Obituary Note: Hal Lindsey

Hal Lindsey, "a onetime Mississippi Delta tugboat captain who became a campus preacher and improbably vaulted to fame and riches by writing that the world would soon end with natural catastrophes and ruinous wars, followed by the return of Jesus Christ," died November 25, the New York Times reported. He was 95.

The Late Great Planet Earth, co-authored with C.C. Carlson though "some Lindsey followers said it was ghostwritten by her," was released in 1970 by Zondervan, the Times noted, adding that a Bantam Books editor thought this first book "had sales potential, so she acquired the mass-market paperback rights."

The book went on to be the bestselling nonfiction title of the 1970s, with estimated sales of about 35 million copies by 1999. It was translated into some 50 languages and adapted for a documentary film narrated by Orson Welles in 1978.

Although Lindsey's doomsday predictions did not come true, he was a harbinger of a movement he helped create. The late historian Paul S. Boyer once wrote: "Hal Lindsey is one of the most fascinating figures in the whole history of contemporary prophecy belief.... [He] "represents another one of those moments of breakthrough, when interest in Bible prophecy spills out beyond just the ranks of the true believers and becomes a broader cultural phenomenon."

Melani McAlister, a professor of American studies at George Washington University who followed Lindsey's career, said in a 2015 interview for the Times obituary that she found his tone "weirdly gleeful" considering its central notion, "that there are going to be rivers of blood everywhere."

Lindsey wrote other books dealing with Satan and the impending end of the world.
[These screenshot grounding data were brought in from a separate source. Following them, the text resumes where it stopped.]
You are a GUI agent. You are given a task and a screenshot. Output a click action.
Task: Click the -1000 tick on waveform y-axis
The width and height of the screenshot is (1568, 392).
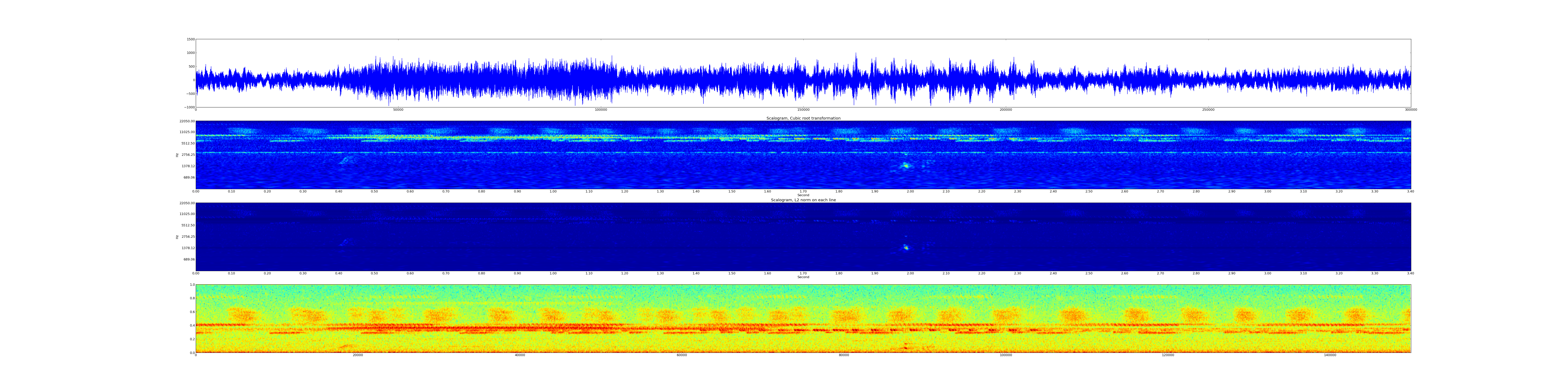(189, 107)
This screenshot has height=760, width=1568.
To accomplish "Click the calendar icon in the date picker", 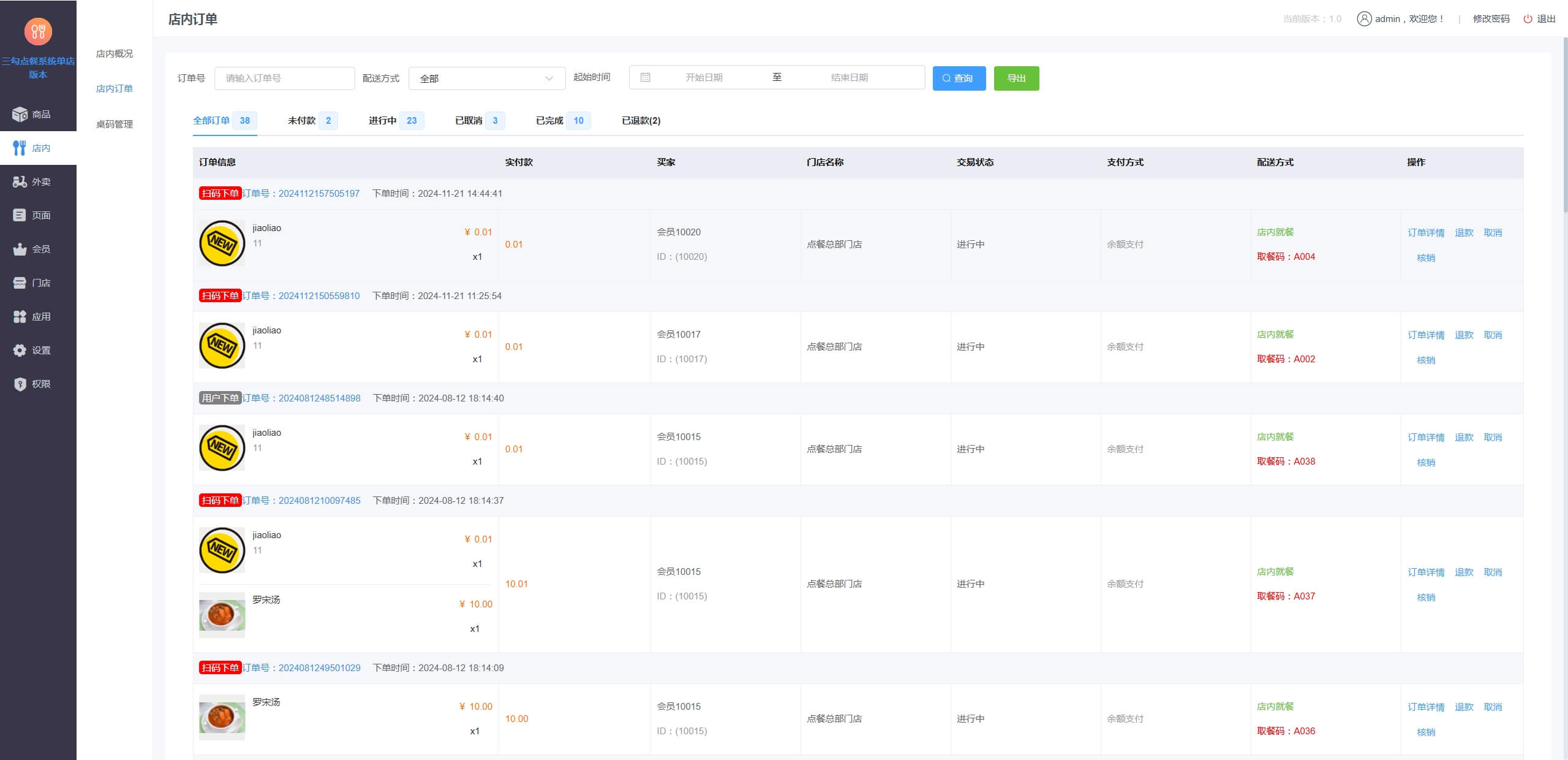I will pos(644,77).
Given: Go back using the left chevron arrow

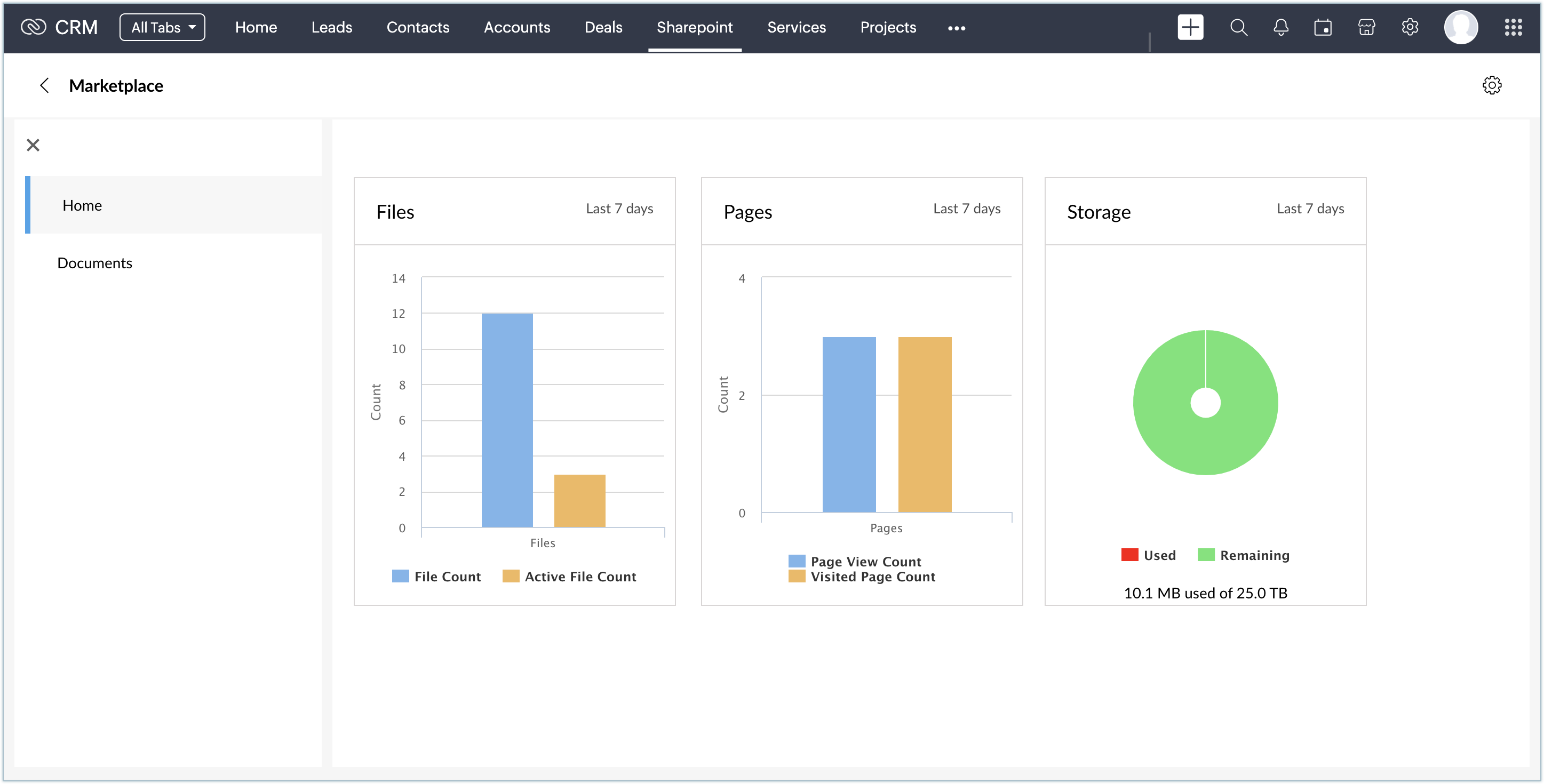Looking at the screenshot, I should click(x=44, y=86).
They were successful, though not as much as The Late Great Planet Earth.

"What Hal Lindsey forged with his foray into modernized prophecy talk," McAlister wrote in 2001, "was a new kind of evangelicalism in which cultural conservatism, political worldliness and spiritualist enthusiasm would not only coexist but would revitalize and reinforce each other. In that sense, his vision was prophetic indeed."